So I was a little surprised the other night. In the middle of the night I had to go downstairs to a different apartment than the one I was sleeping in, and the stairs are external to the house. On my way back up, after my errand was accomplished, I was on the stairs when I heard crunching sounds coming from the yard. I grabbed a light and shone it out to find three Sitka black-tailed deer in the yard, munching on salmonberry bushes and utterly unconcerned with my presence. They were so unconcerned, in fact, that I was surprised when, after a few minutes of me watching them, they all suddenly decided to scatter, even the one that was laying on the ground and looked as though it had settled in for the night. I wasn't sure why the change in behavior until I looked over to the other corner of they yard, where a bear the approximate shape of a beach ball was waddling out from some rhododendrons. I swear, if this bear tripped going downhill it wouldn't stop rolling until it reached the bottom -- I have never seen a fatter black bear.

It made me feel a bit better about the harsh season we're having -- I know that not all of the animals are doing as well but at least some of them are ready for the coming change of seasons.

Bonus end-of-the-season fattening-up anecdote: I wear a fitness tracker and have become somewhat tiresome about trying to make my step goal every day, which this time of year often means dragging myself out for a several mile march through the rain. I got a late start this afternoon and decided to walk in town, rather than on one of our local trails, because it was raining hard and getting dark and I didn't think it worth the drive out to the trailhead. But even in town you never know what you're going to see. The unexpected highlight of tonight's walk was a gang of seven or eight otters (more than I've previously ever seen in one place at one time) who were downtown at the mouth of Ketchikan Creek, feasting on the tail end of the salmon run and also tumbling over one another in that manner so typical of otters. I got to enjoy a pretty good show (and because of the rain had it all to myself) until they got alarmed by some seals that had taken an interest in their antics (or more likely: taken an interest in their salmon.) There's so much going on in and around salmon streams this time of year -- if you haven't ever seen an Alaskan stream at the peak of the salmon run it can be hard to believe it's not just some rare wilderness oddity from a National Geographic nature film. Seeing it in the middle of town is somehow just a bit surreal.
posted by Nerd of the North at 11:42 PM on October 7, 2018 [9 favorites]

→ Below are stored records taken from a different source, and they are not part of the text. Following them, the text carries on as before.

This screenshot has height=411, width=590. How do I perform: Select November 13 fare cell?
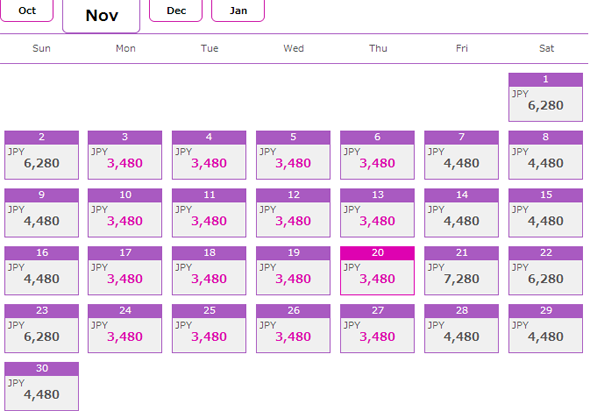[x=377, y=213]
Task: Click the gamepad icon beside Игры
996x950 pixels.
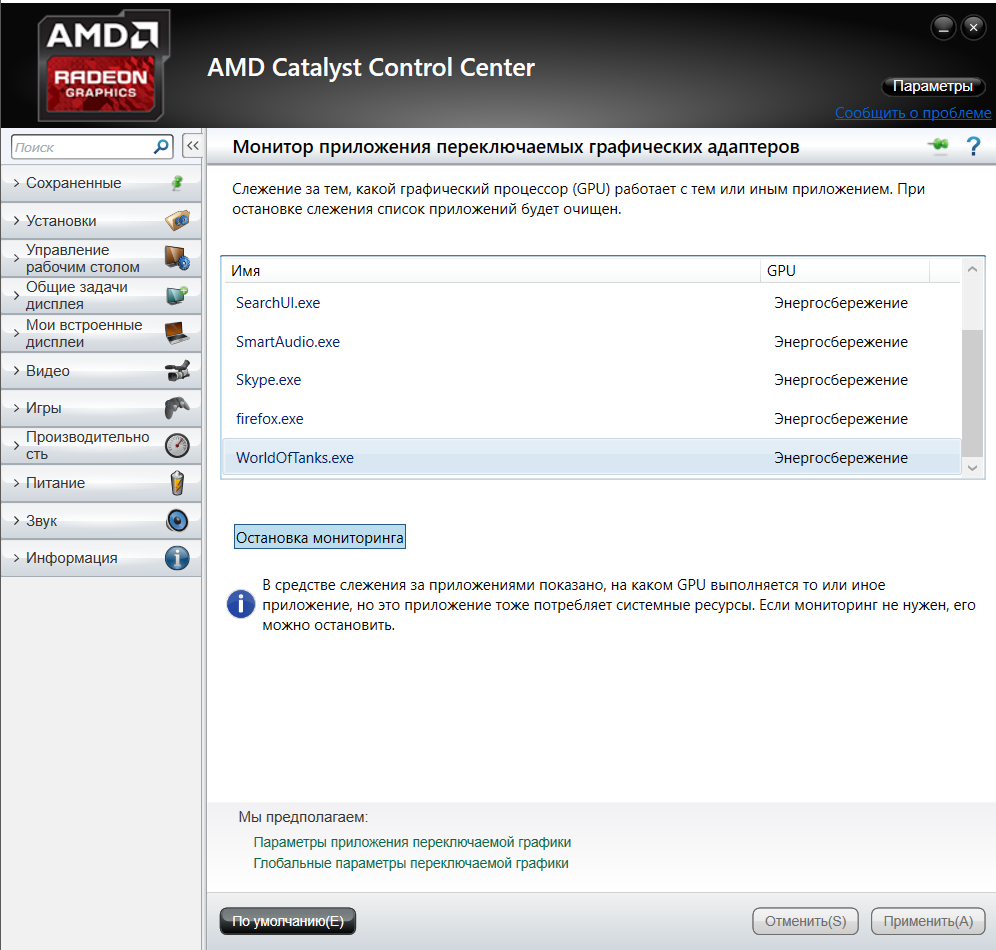Action: 177,408

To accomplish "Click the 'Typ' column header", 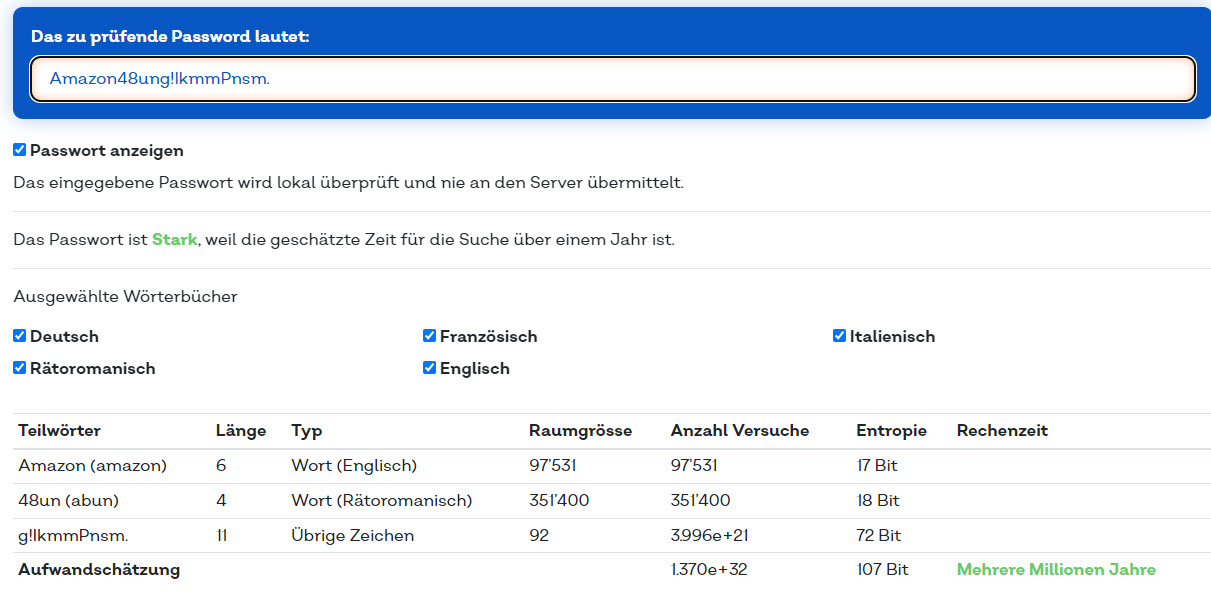I will pos(305,430).

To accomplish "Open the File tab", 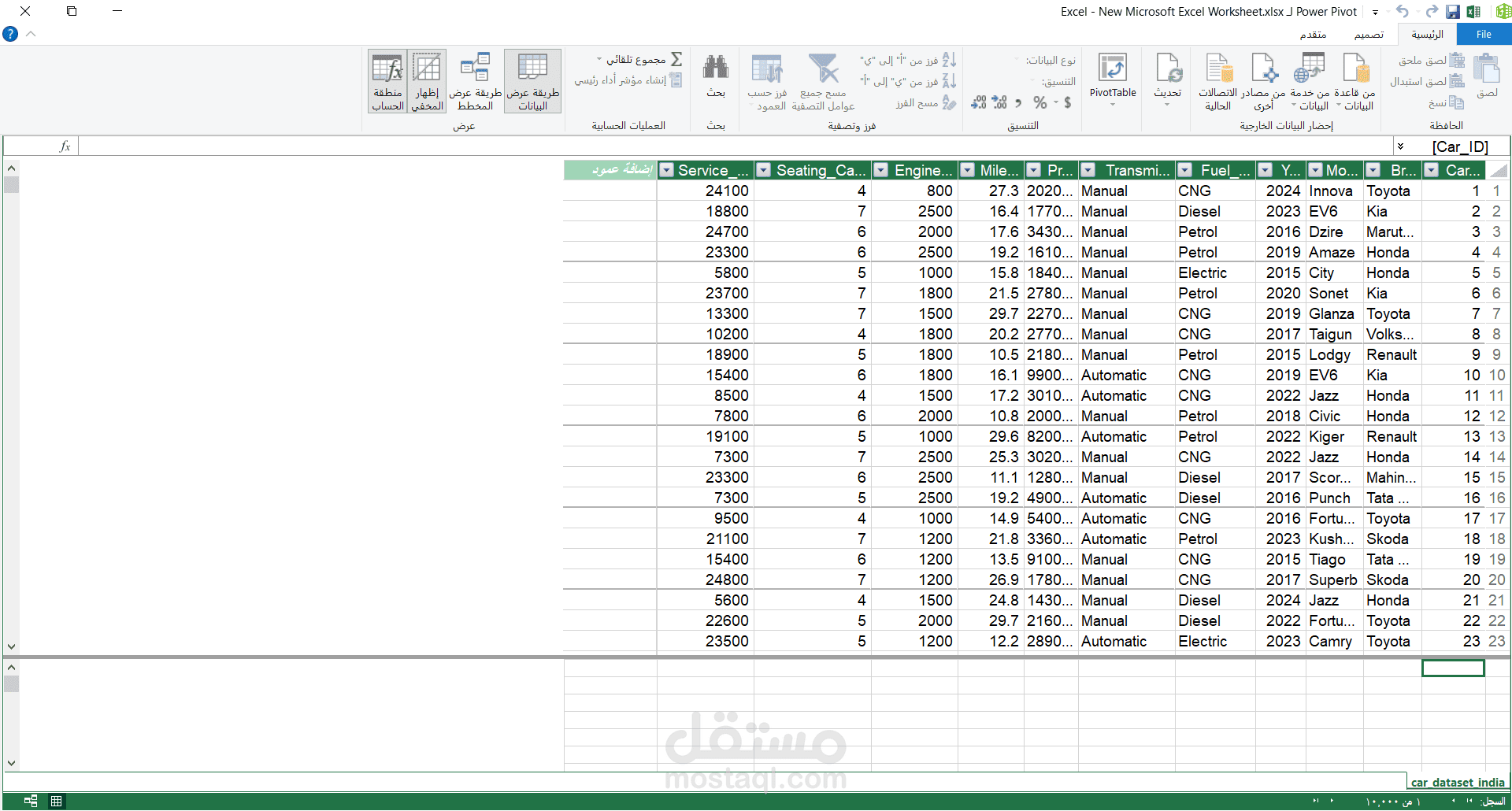I will [x=1484, y=35].
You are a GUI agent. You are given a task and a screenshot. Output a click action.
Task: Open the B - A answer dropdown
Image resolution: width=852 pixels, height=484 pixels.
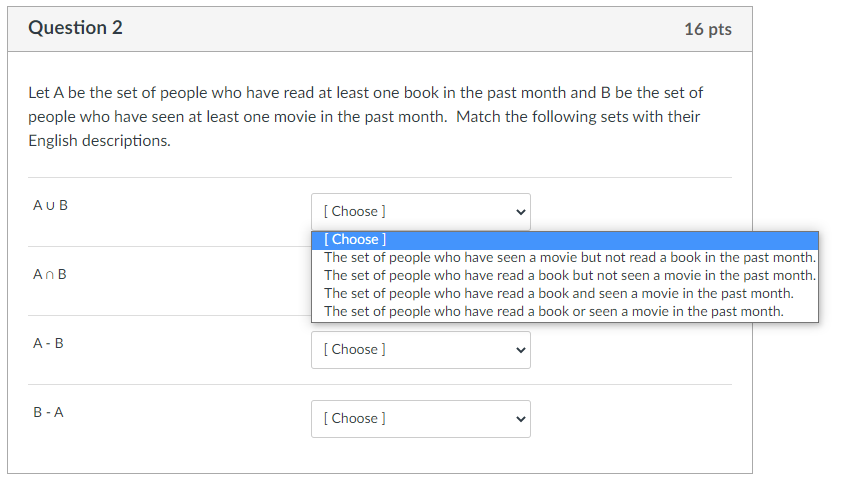[x=420, y=418]
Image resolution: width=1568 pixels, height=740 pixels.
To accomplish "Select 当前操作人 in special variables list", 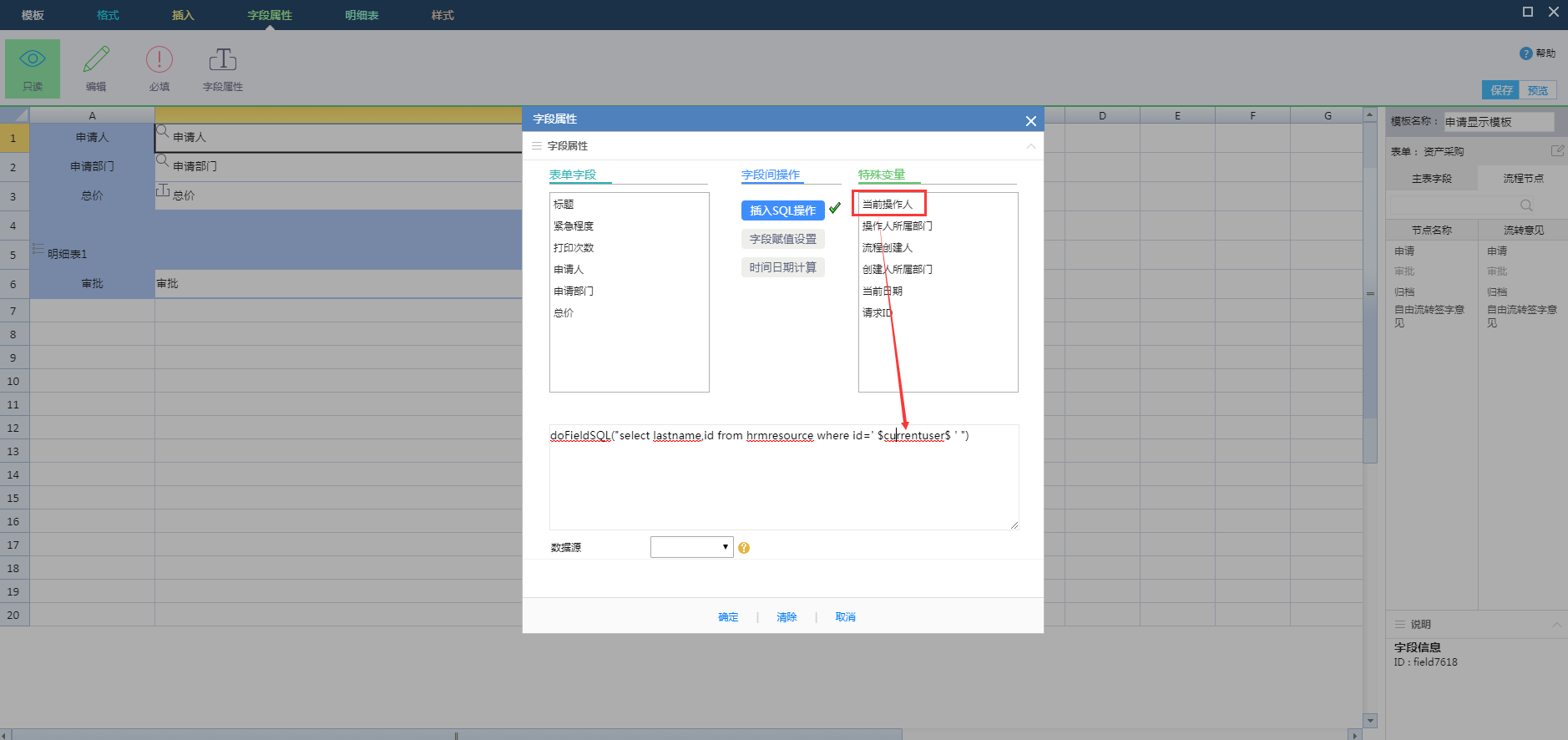I will 888,205.
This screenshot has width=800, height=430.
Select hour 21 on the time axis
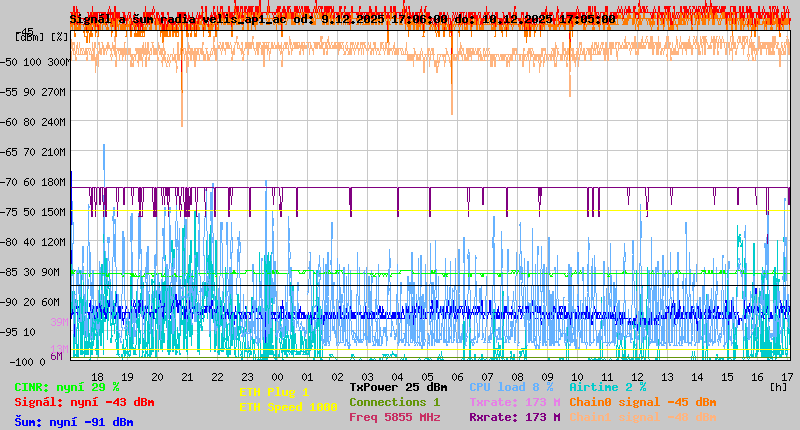point(187,376)
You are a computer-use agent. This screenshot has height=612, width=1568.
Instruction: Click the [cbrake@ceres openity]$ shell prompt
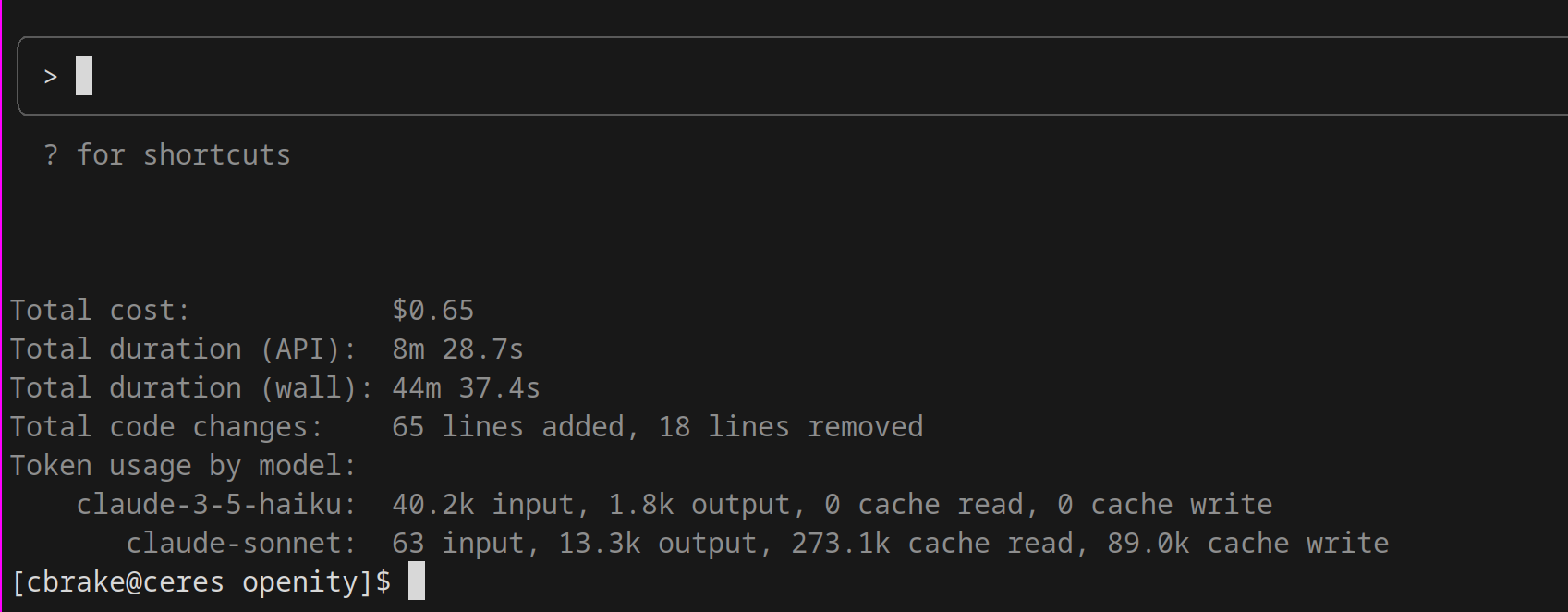click(x=201, y=581)
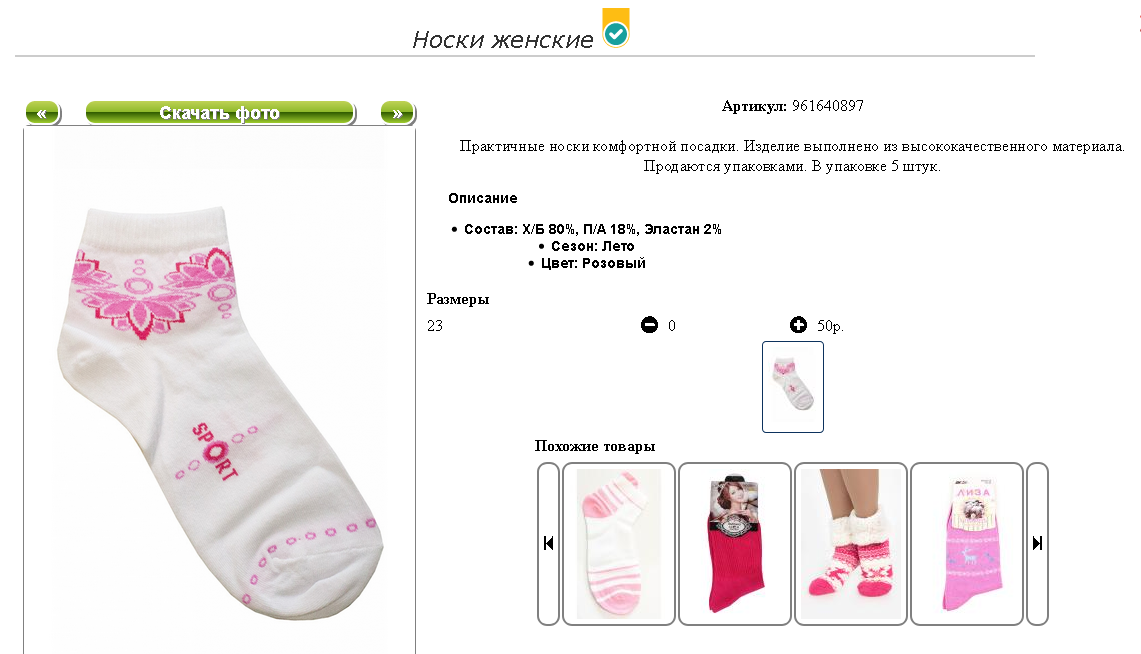Select the small sock preview thumbnail
1141x654 pixels.
792,387
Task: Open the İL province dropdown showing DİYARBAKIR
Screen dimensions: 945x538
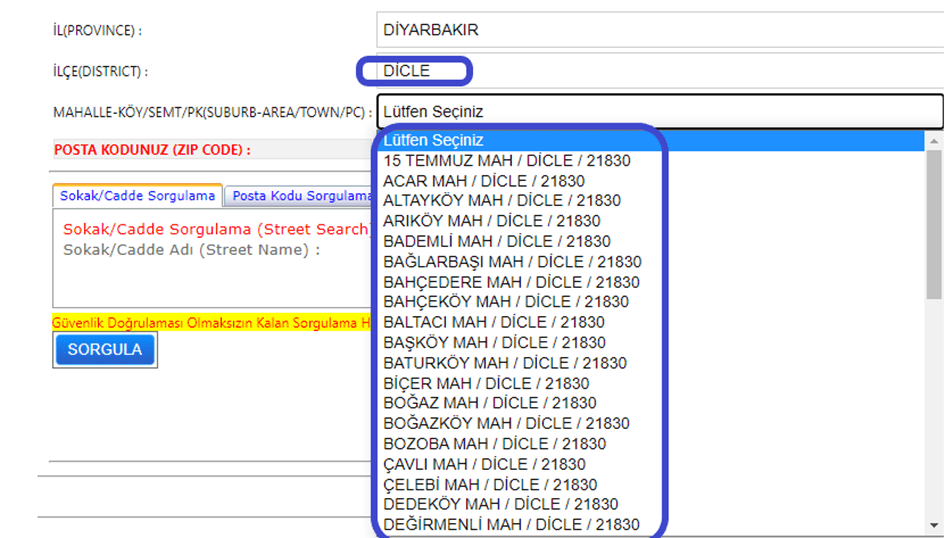Action: pos(660,30)
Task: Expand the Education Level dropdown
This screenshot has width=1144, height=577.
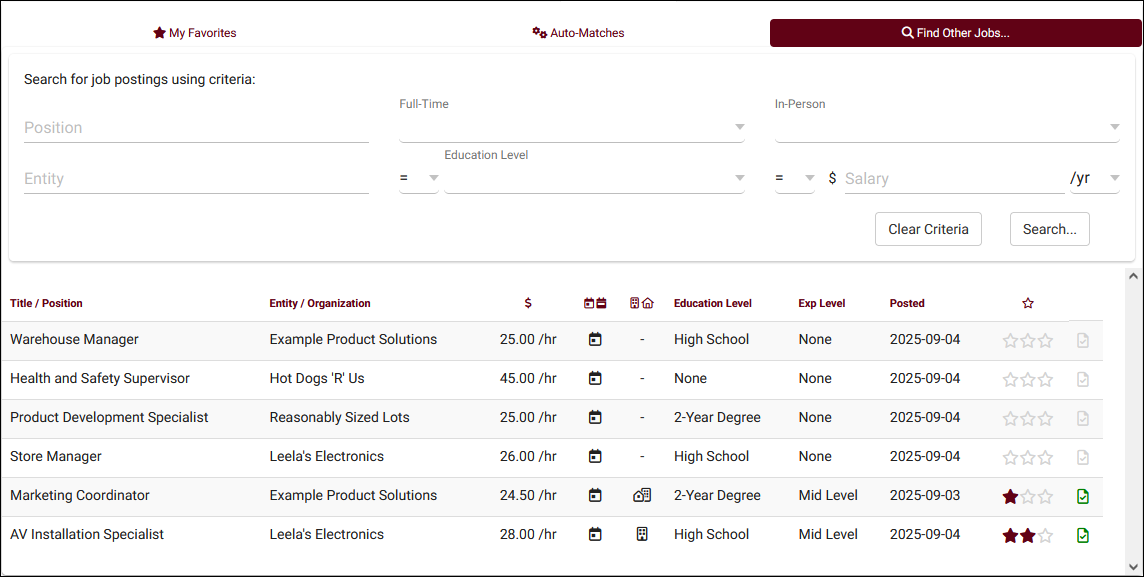Action: point(594,178)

At least the ladies of the bear world are winning! Beadnose takes the crown:
Ladies and gentlemen, sows and boars, the Fattest Bear of 2018 is… 409 Beadnose!

Bears must eat one year’s worth of food in six short months to survive hibernation, and 409 has excelled at that. Her radiant rolls were deemed by the voting public to be this year’s most fabulous flab. Our chubby champ has a few more weeks to chow down on lingering salmon carcasses before she heads up the mountains to dig herself a den and savor her victory.
posted by gladly at 6:49 PM on October 9, 2018 [2 favorites]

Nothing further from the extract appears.